» WORK INSTRUCTIONS: Starting from the line in which "Instruction: Click the" appears, set down each line exactly through the end of the listing, and nothing else. Leave out pictures.

Content starts

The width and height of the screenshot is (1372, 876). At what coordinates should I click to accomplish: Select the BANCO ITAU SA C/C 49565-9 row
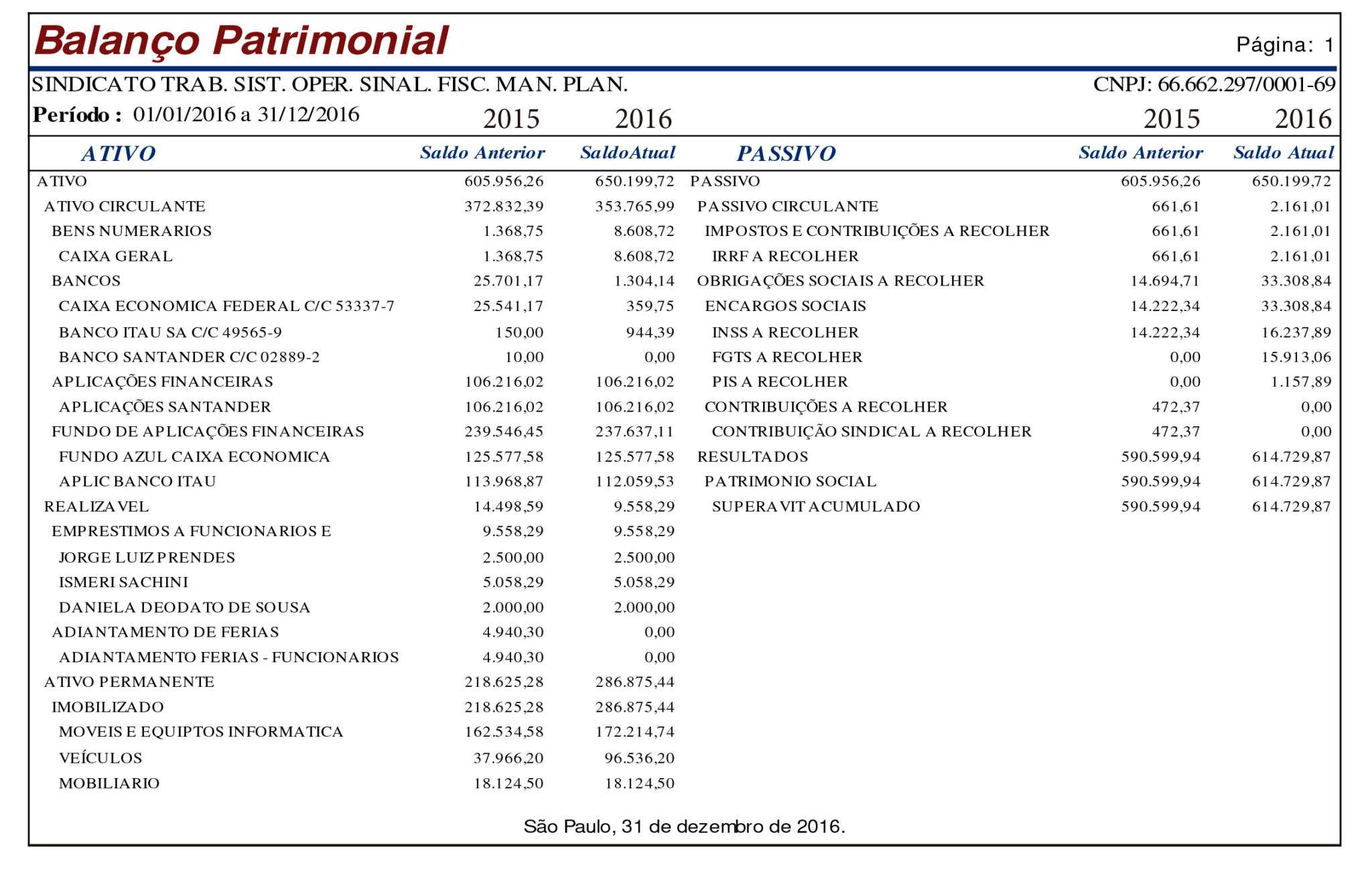(x=170, y=332)
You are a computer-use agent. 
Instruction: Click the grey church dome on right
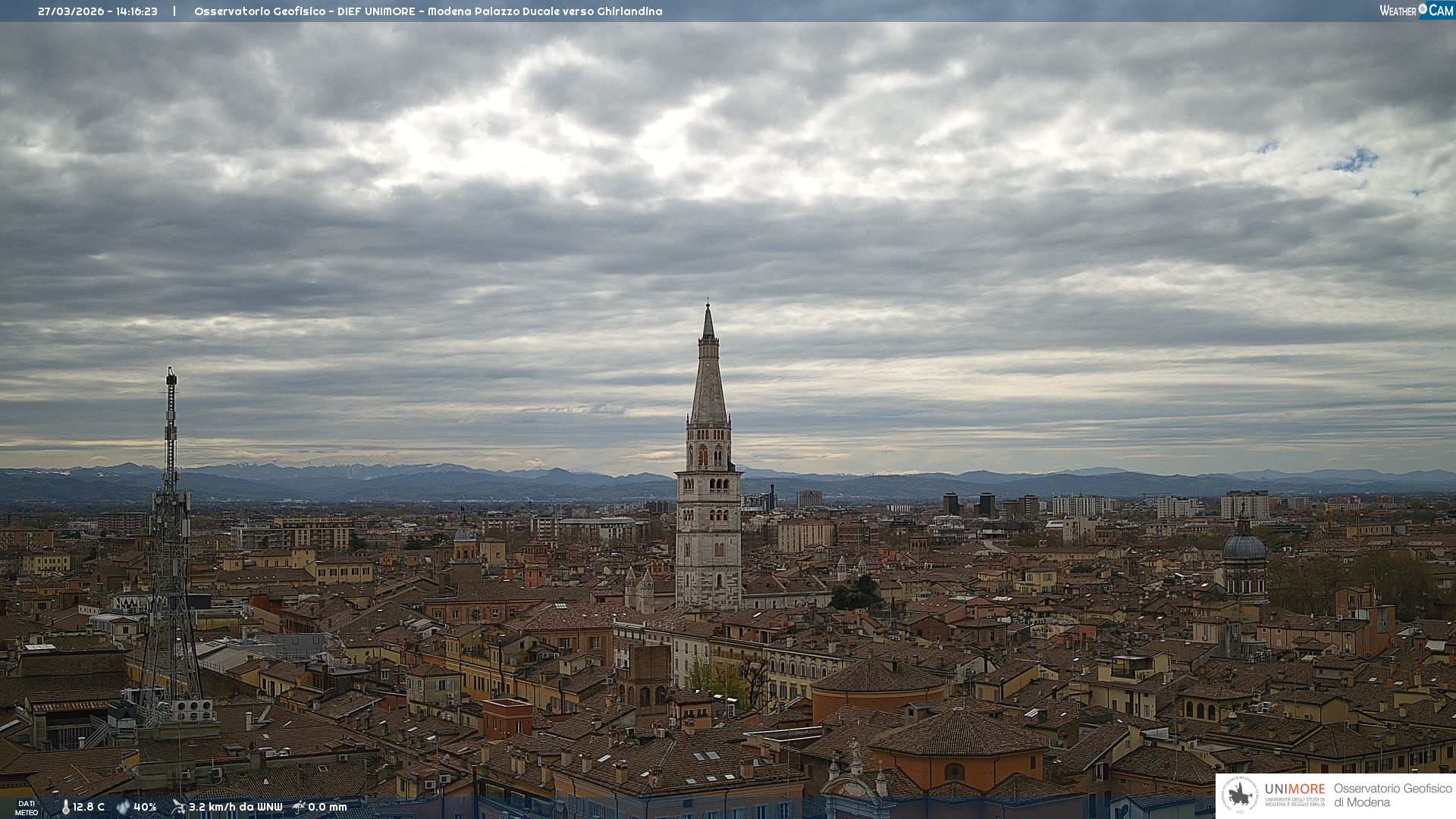1244,547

Content ends

» RESULT:
Instruction: Click the grey church dome on right
1244,547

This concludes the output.